I’ve learned a lot in darkness. I was the queen of the all-nighter in grad school; I gave lessons. It was so much easier to concentrate when it was dark and quiet. Concentrate—that’s what we were trying to do in school.
Kids today talk about focus—it’s a teacher word. When I was a kid “focus” was for eye exams. For all the stupid stuff we were told as children, at least we weren’t told to focus. Nobody explained focus, change, transition, or emotions—common chatter in today’s parenting books. Nobody explained much of anything at all, except how to color in the dots of the Scantron tests. They were new.
“Do not make stray marks.”
What were stray marks and why were they so bad? They were definitely worse than lying, cheating, and chewing with my mouth open.
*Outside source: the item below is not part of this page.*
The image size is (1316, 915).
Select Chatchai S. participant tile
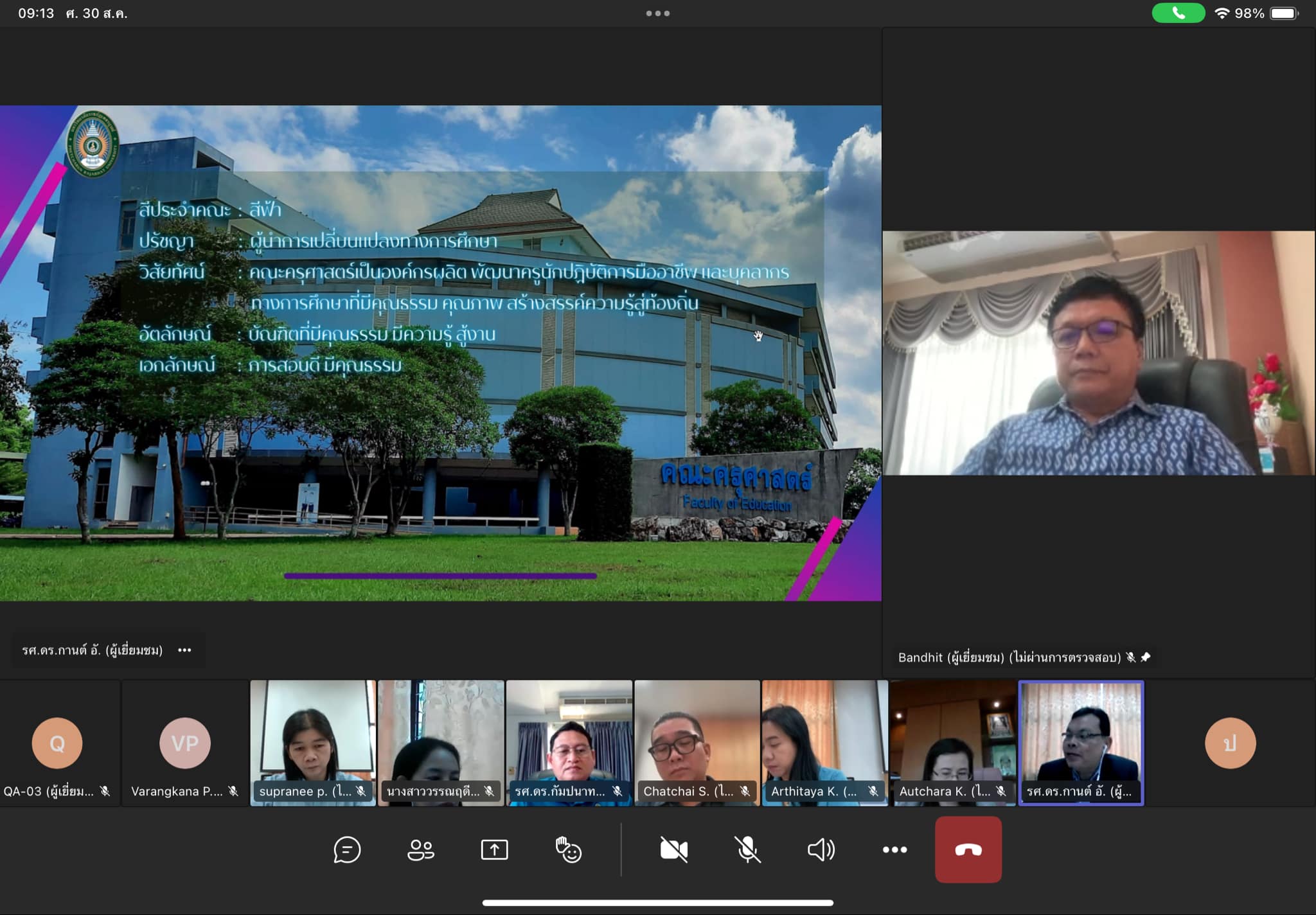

When you’re learning words and other new stuff so fast, you’re also learning about how to learn these things. I was pretty young when I discovered the inky learning of night: third grade multiplication tables. My first all-nighter was the eights at eight.
Sixteen, twenty-four—oh that’s easy—music time. But how would I ever remember a number like fifty-six. How does that fit into anything. Seventy-two was a strange number at first but I liked that it was twenty-seven backwards—my birthday date. Once I got used to it, it made a great landing pad for my nervous chant through the eights. “Seventy-two, my old friend. I’m almost there.”
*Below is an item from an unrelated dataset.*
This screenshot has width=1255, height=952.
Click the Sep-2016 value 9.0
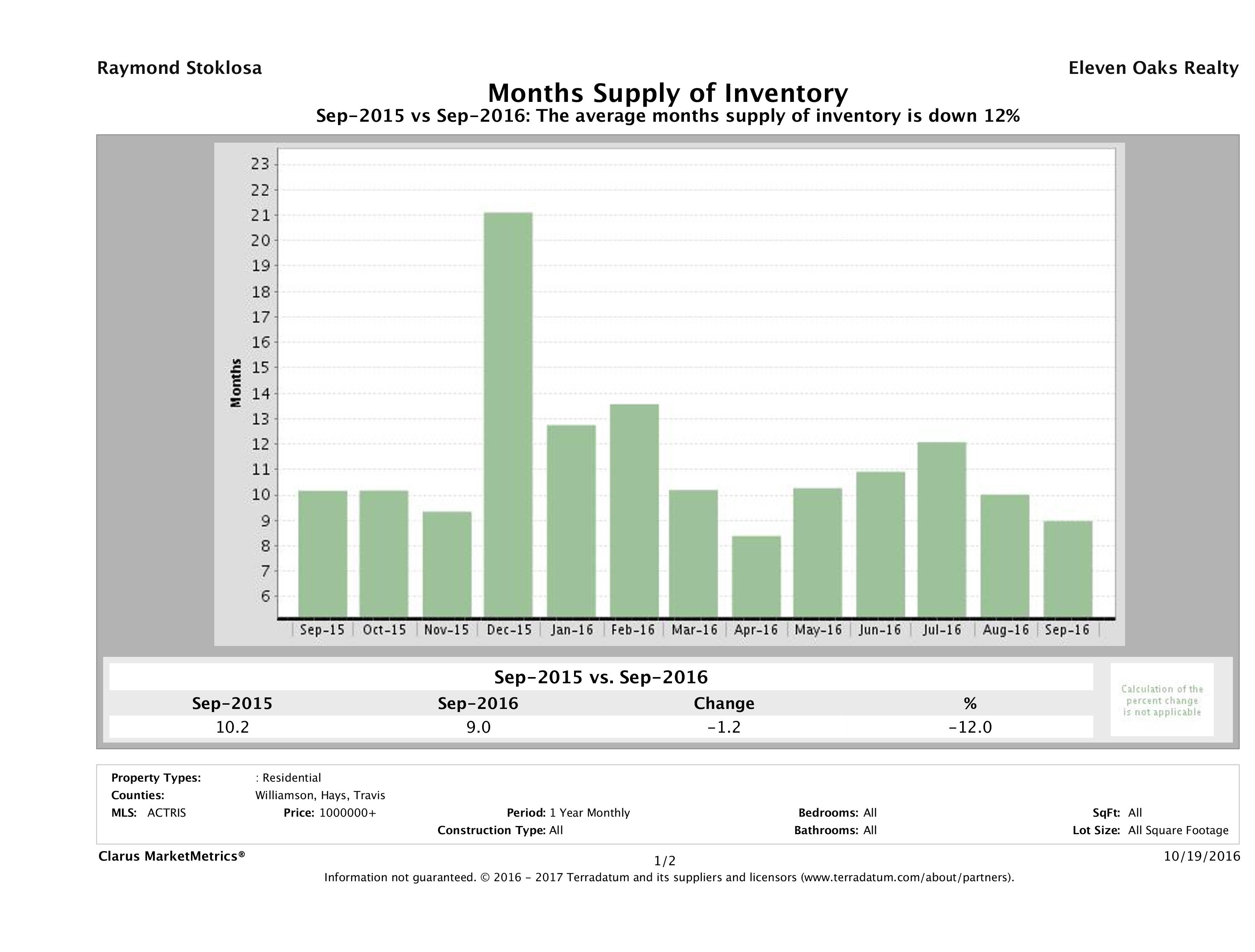[x=478, y=727]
Adults have different problems with multiplication. For example, divorce times backstabbing times sick child, times crazy boss, times stopped-up toilet equals chest-pounding tremors. Nobody prepares you for this kind of multiplication. When you lose the numbers you lose all kinds of certainty. For one thing, there’s no way to check your work. And no one wants to see your miserable little on-the-fly-process, except the doubt-mongers and second guessers. You’ll be re-assembling incomplete records forever if you start listening to them.
But if you think adult multiplication is hard, wait till you get to Division. Everyone, even the teacher, agrees that division is a terrible word.